When it comes to the winter months, I’m always on the hunt for a familiar heart warming dish and any type of pie always cuts it for me.

Shepherd’s pie, cottage pie, fish pie, cheese pie, steak and ale pie… they’re all winners in my book. One that you can easily cuddle up with on your sofa and have a good movie in the background.

Then there’s chicken and mushroom pie, one that I undoubtably resonate my childhood days with.

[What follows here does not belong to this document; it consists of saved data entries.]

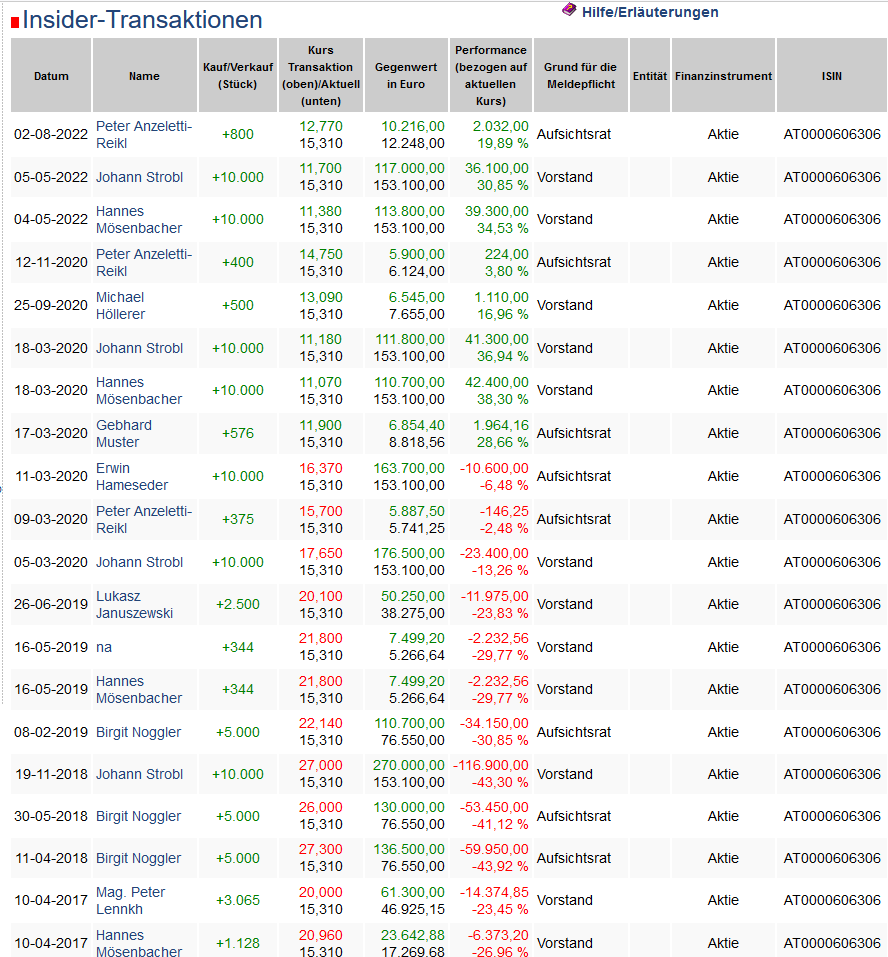
Task: Open the Michael Höllerer name link
Action: [x=120, y=305]
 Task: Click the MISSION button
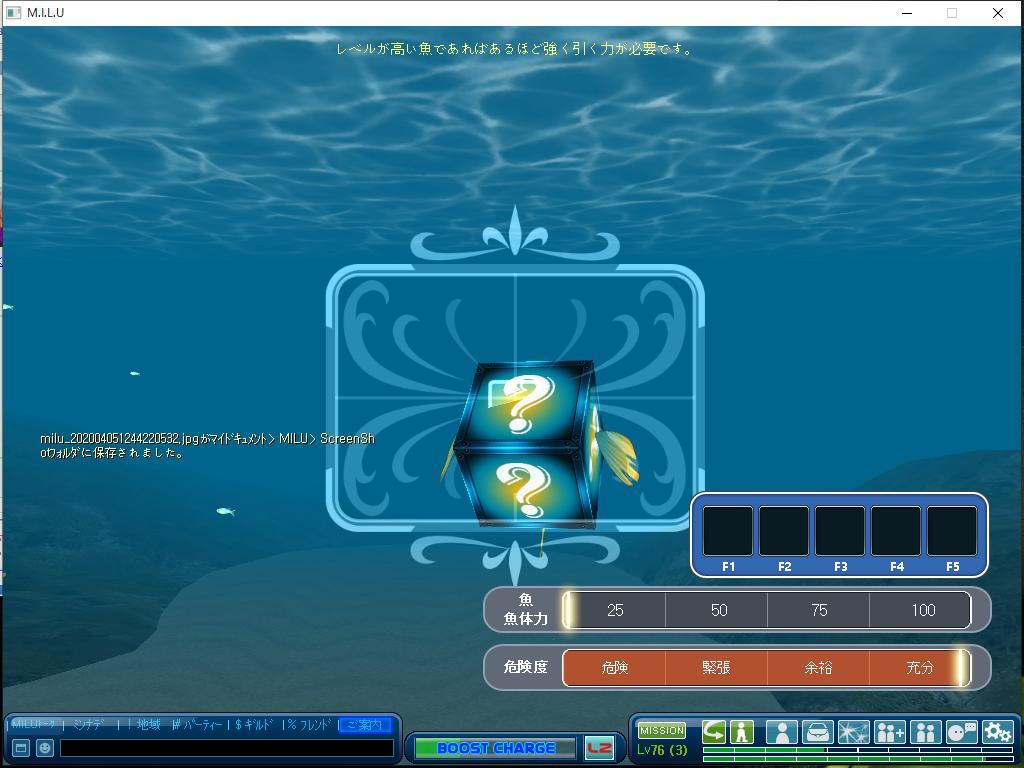coord(661,730)
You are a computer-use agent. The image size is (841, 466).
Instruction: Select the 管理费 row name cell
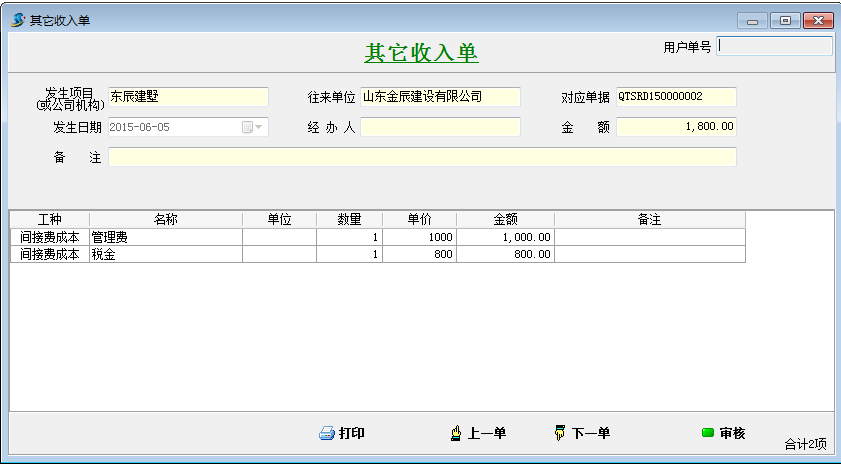165,238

My mother always seemed to make these as a go-to munch after school, as we were such active and hungry kids who couldn’t bear the wait for dinner. Don’t think she followed a recipe, so I came up with one of my very own.

Chicken and mushroom pie

The easy part to this is you can prepare the filling in advance and the pastry is a cheeky store bought puff pastry. I decided to jazz it up a tad by using the peppered puff pastry from Tesco. If you can’t find this, no big deal, just use the regular stuff, or add pepper and spices of your own!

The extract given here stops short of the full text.